# Extract to read
[Start of section]

Even though more than half a million patients are seen in U.S. emergency departments for alcohol withdrawal each year, this seemingly straightforward diagnosis is missed more often than we may believe.1 Even when it is picked up, it is often mismanaged. Why?
We sometimes don’t suspect it in the first place. For example, we may not think about alcohol withdrawal in the older patient who presents with delirium.2 Second, the differential diagnosis is enormous, and the presentation overlaps with other common ED diagnoses such as sympathomimetic drug intoxication and sepsis. There is no lab test to rule in the diagnosis, and we sometimes get sidetracked by other concurrent medical, psychiatric, and traumatic issues.
Mismanagement of these patients may stem from a lack of ED training on this topic and be due to little standardization in management. There is, unfortunately, still a stigma associated with alcoholism, which may contribute to indifference to these patients by ED staff, and the medications used to treat alcohol withdrawal are often dosed incorrectly.3 Mismanaged alcohol withdrawal can be fatal, and untreated severe withdrawal often ends up with your patient seizing and sometimes progressing to delirium tremens.4
Management of Alcohol Withdrawal Involves Four Steps
First, accurate diagnosis based on clinical features is paramount. Next, the use of a standardized, symptom-guided tool to assess symptom severity and guide treatment is important. Third, ensure that patients are fully treated prior to ED discharge, and fourth, provide a pathway to support for patients who are trying to quit.
1. Tremor is central to the diagnosis of alcohol withdrawal.

[End of section]

# Exercises
1. From the article on alcohol withdrawal, return the passage starting at "We sometimes don’t" and ending at "and traumatic issues.".
2. According to the article on alcohol withdrawal, what sign is central to the diagnosis of alcohol withdrawal?
3. Write the next part of the article on alcohol withdrawal, picking up after its last sentence.

# Material shown

[Start of section]

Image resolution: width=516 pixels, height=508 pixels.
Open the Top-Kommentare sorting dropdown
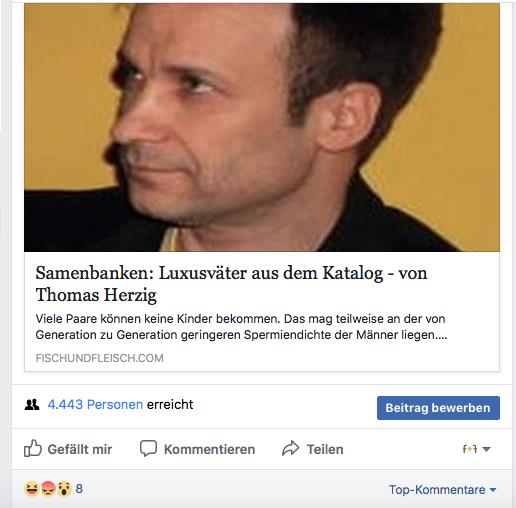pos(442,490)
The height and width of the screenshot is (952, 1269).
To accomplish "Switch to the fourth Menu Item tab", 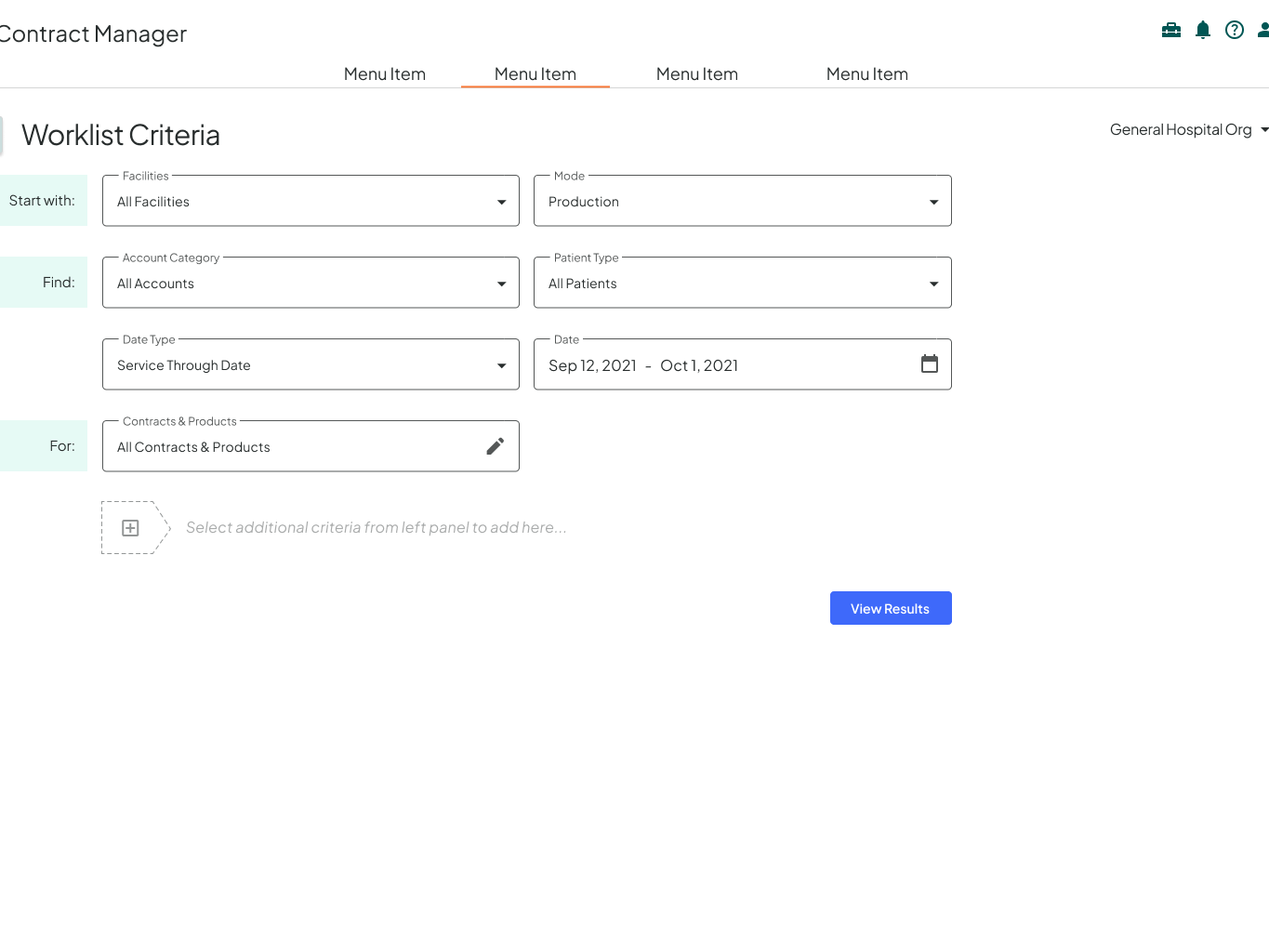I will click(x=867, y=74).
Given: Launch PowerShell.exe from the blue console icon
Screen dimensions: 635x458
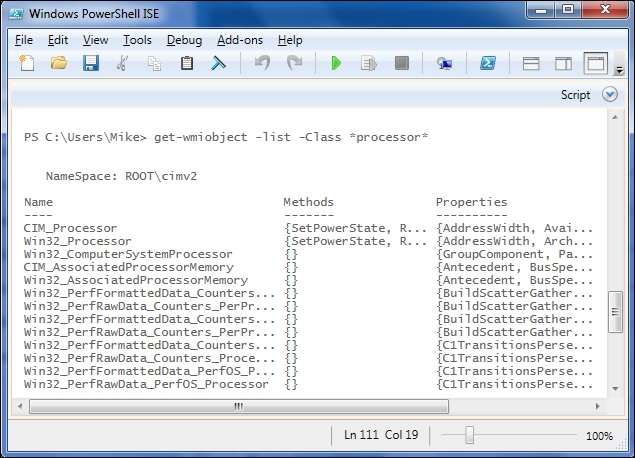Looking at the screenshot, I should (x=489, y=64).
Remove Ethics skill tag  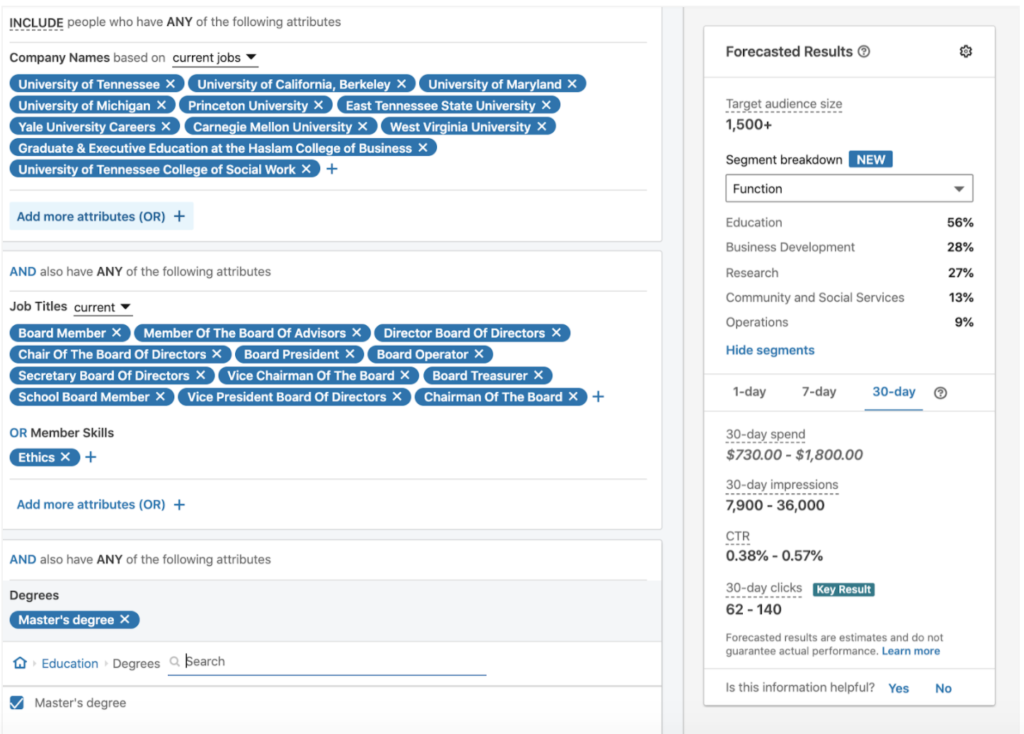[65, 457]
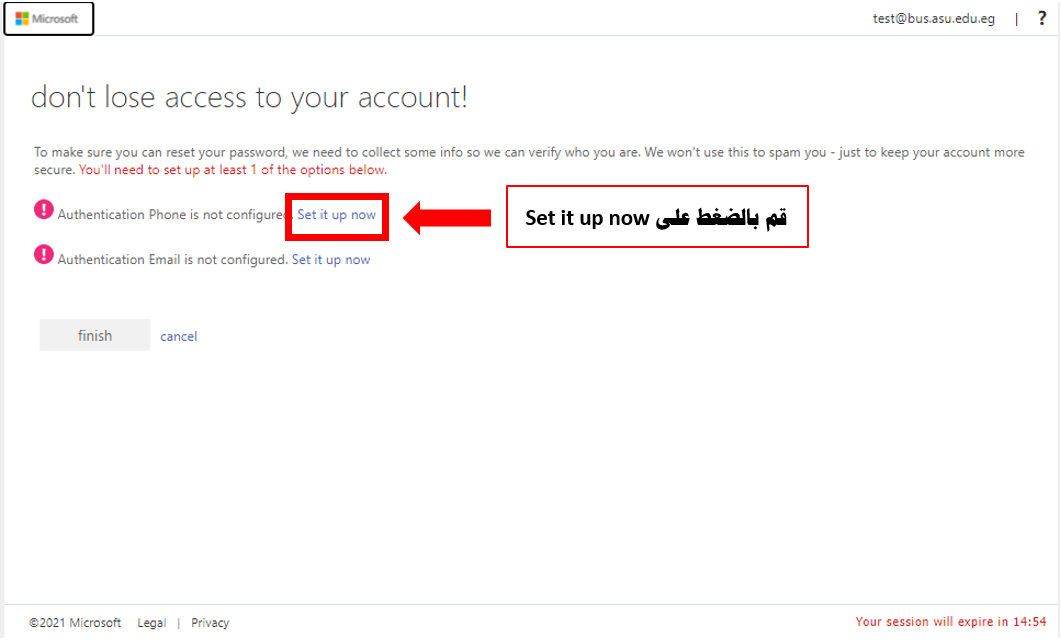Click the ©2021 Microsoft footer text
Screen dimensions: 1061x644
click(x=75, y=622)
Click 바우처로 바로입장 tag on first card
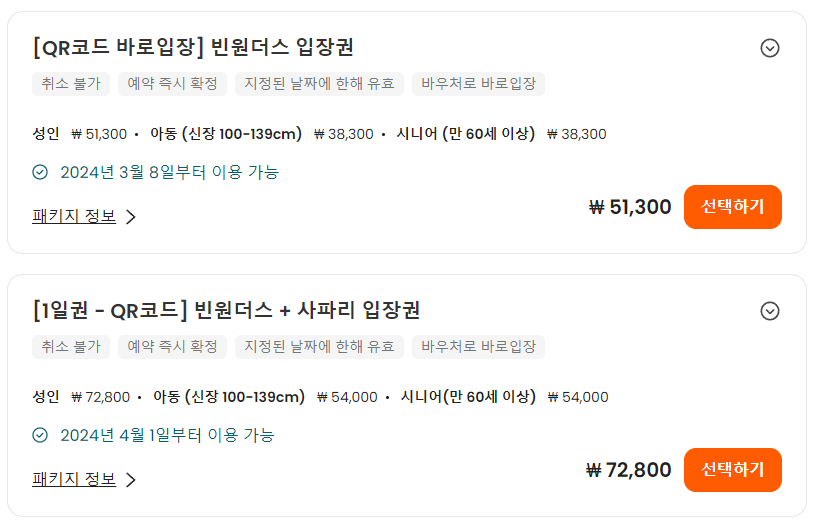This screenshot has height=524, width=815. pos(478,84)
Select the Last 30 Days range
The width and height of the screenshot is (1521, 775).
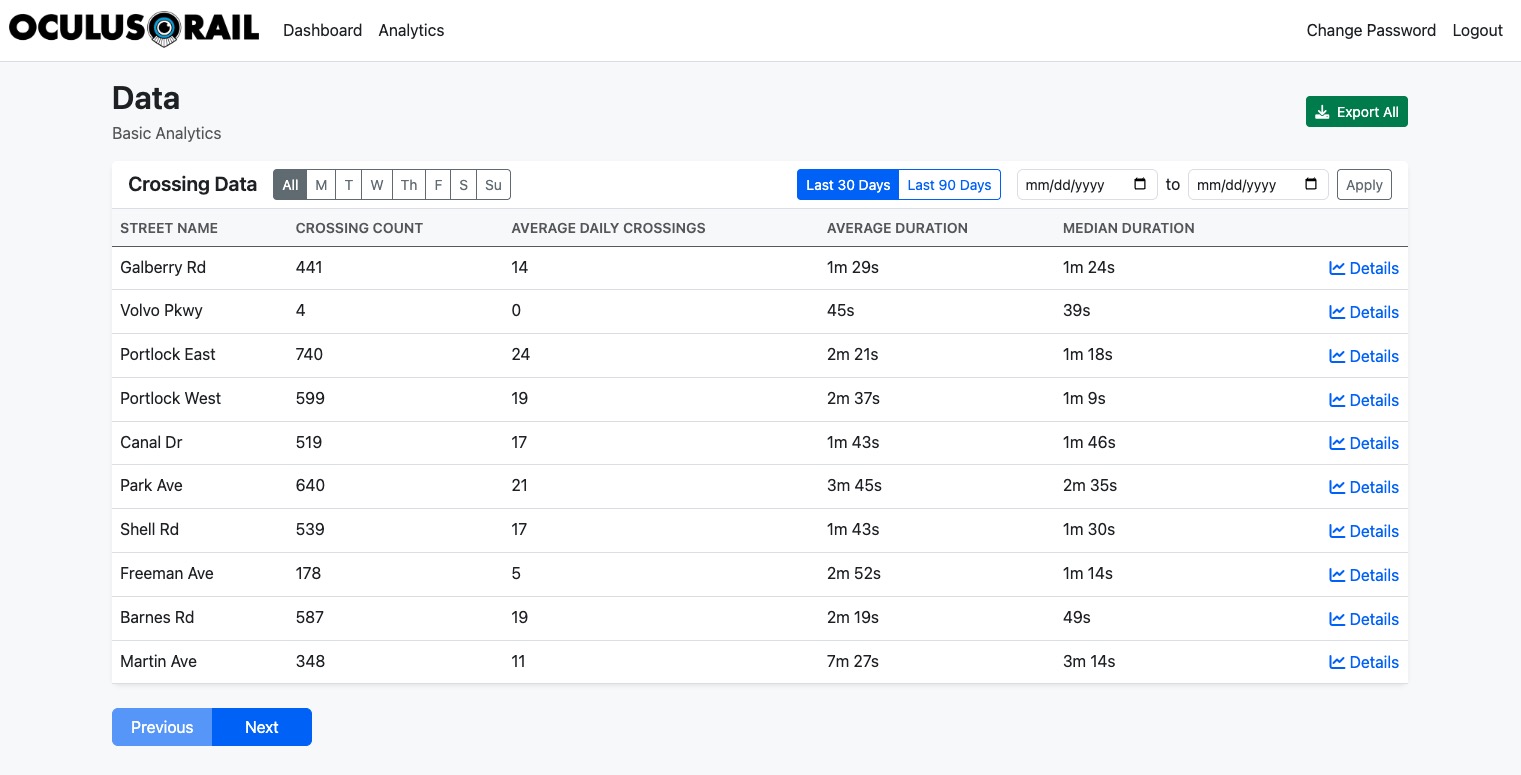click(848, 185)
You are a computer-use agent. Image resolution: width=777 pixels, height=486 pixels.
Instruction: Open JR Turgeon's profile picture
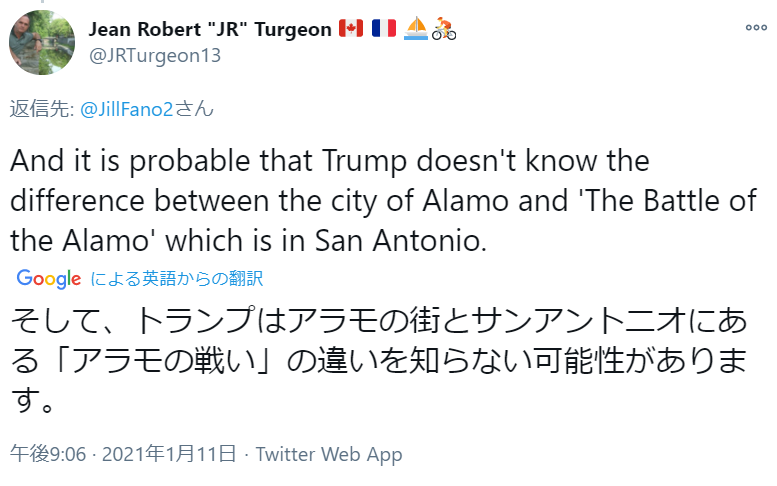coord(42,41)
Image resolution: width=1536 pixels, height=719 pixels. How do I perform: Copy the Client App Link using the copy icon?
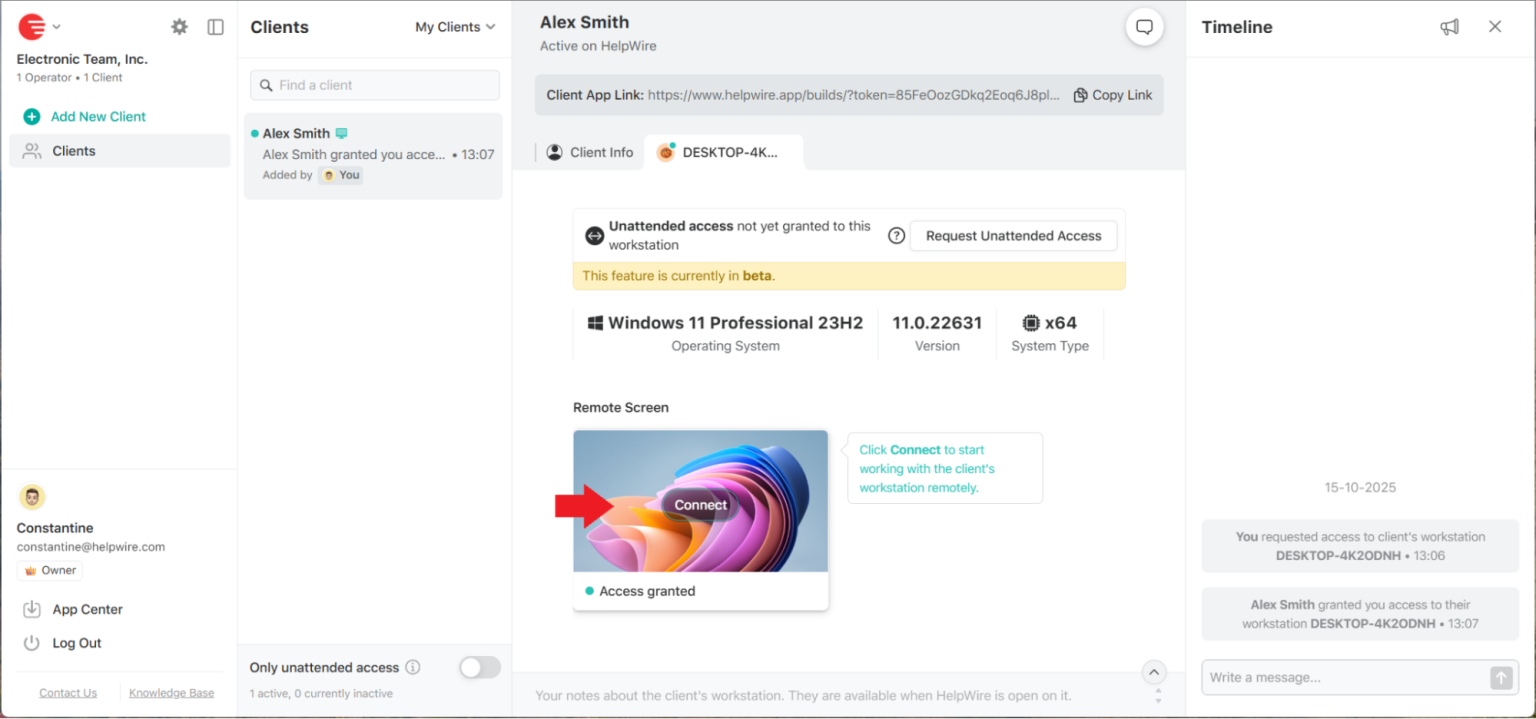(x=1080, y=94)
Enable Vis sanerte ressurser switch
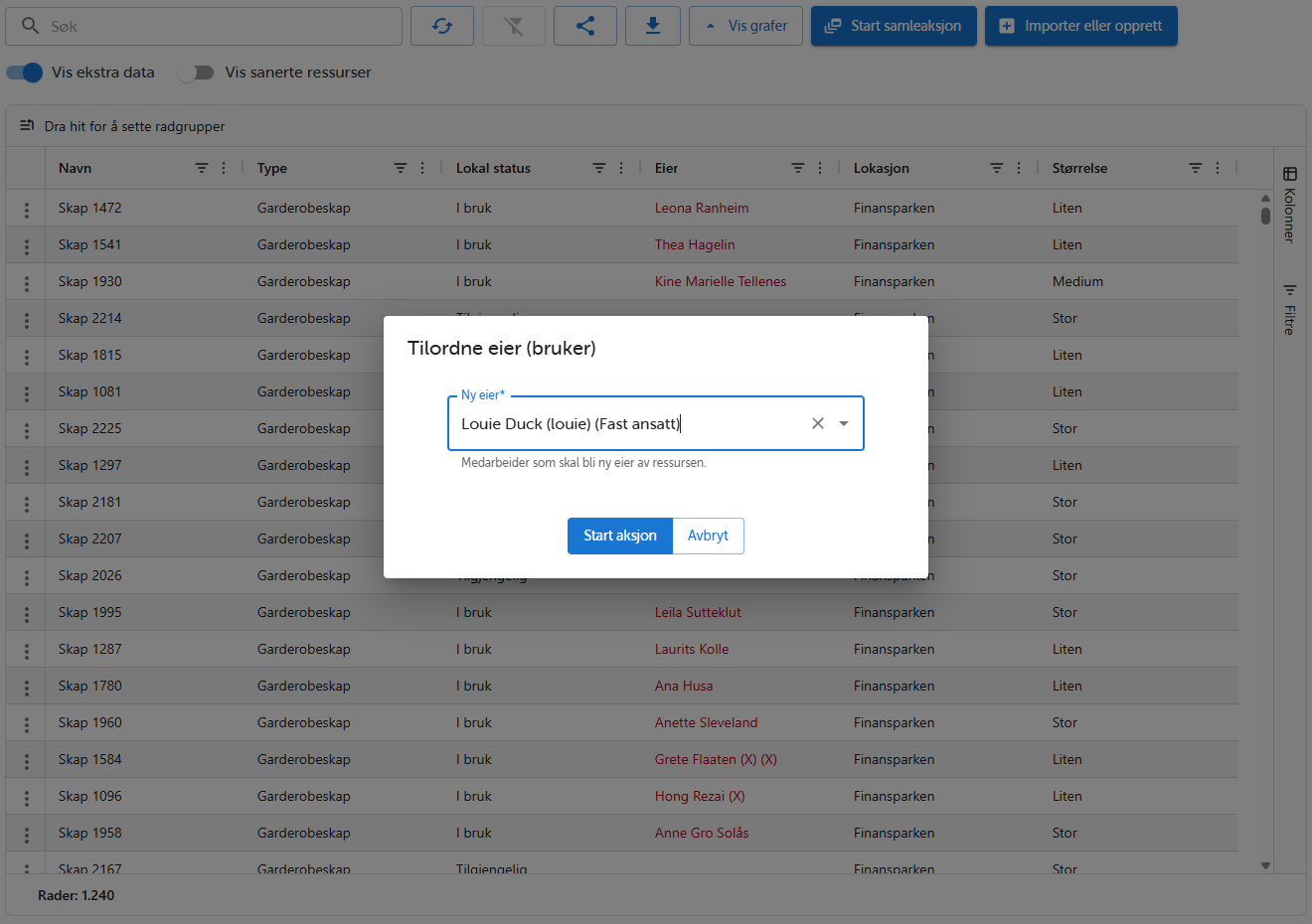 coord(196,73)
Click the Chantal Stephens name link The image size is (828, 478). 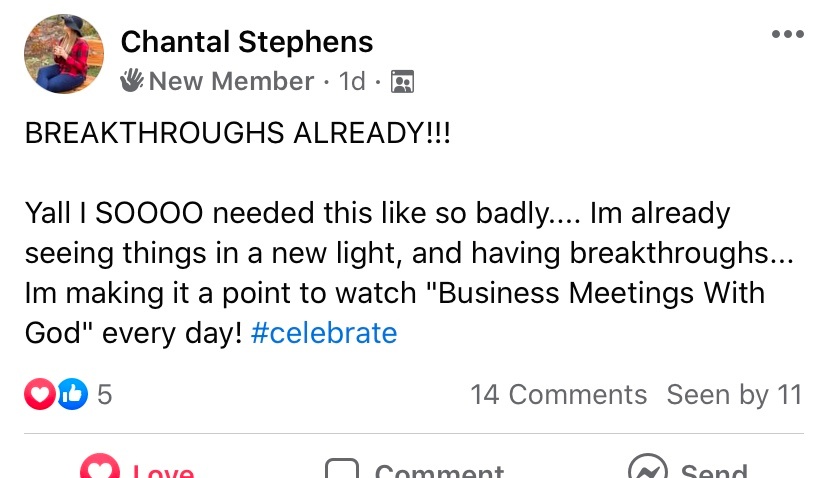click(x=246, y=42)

[End of section]

# Task answers
1.
We sometimes don’t suspect it in the first place. For example, we may not think about alcohol withdrawal in the older patient who presents with delirium.2 Second, the differential diagnosis is enormous, and the presentation overlaps with other common ED diagnoses such as sympathomimetic drug intoxication and sepsis. There is no lab test to rule in the diagnosis, and we sometimes get sidetracked by other concurrent medical, psychiatric, and traumatic issues.

2. Tremor

3.
The diagnosis of alcohol withdrawal should be thought of as a clinical diagnosis of exclusion after infection, other toxidromes (ie, sympathomimetics, anticholinergics, toxic alcohols), serotonin syndrome, neuroleptic malignant syndrome, hypertensive crisis, acute pain, and thyrotoxicosis have been considered. There must be clear evidence of recent cessation or reduction of alcohol after high-dose regular use. Symptoms from alcohol withdrawal usually start within six to eight hours after the blood alcohol level decreases, peak at 72 hours, and diminish by days five to seven of abstinence. Delirium tremens can occur anytime from three to 12 days after abstinence.
The tremor of alcohol withdrawal is central to the diagnosis. It is important to understand the three key features of alcohol withdrawal tremor. It is an intention tremor (there is no tremor at rest, but when you ask the patient to extend their hands or arms, you will see a fine motor tremor) that is constant and does not fatigue with time. Other symptoms associated with alcohol withdrawal include gastrointestinal upset, anxiety, nausea/vomiting, diaphoresis, tachycardia, hypertension, and headache. If malingering is suspected, ask the patient to protrude their tongue. A tongue tremor is impossible to feign and is thought to be a more sensitive sign of alcohol withdrawal than hand tremor.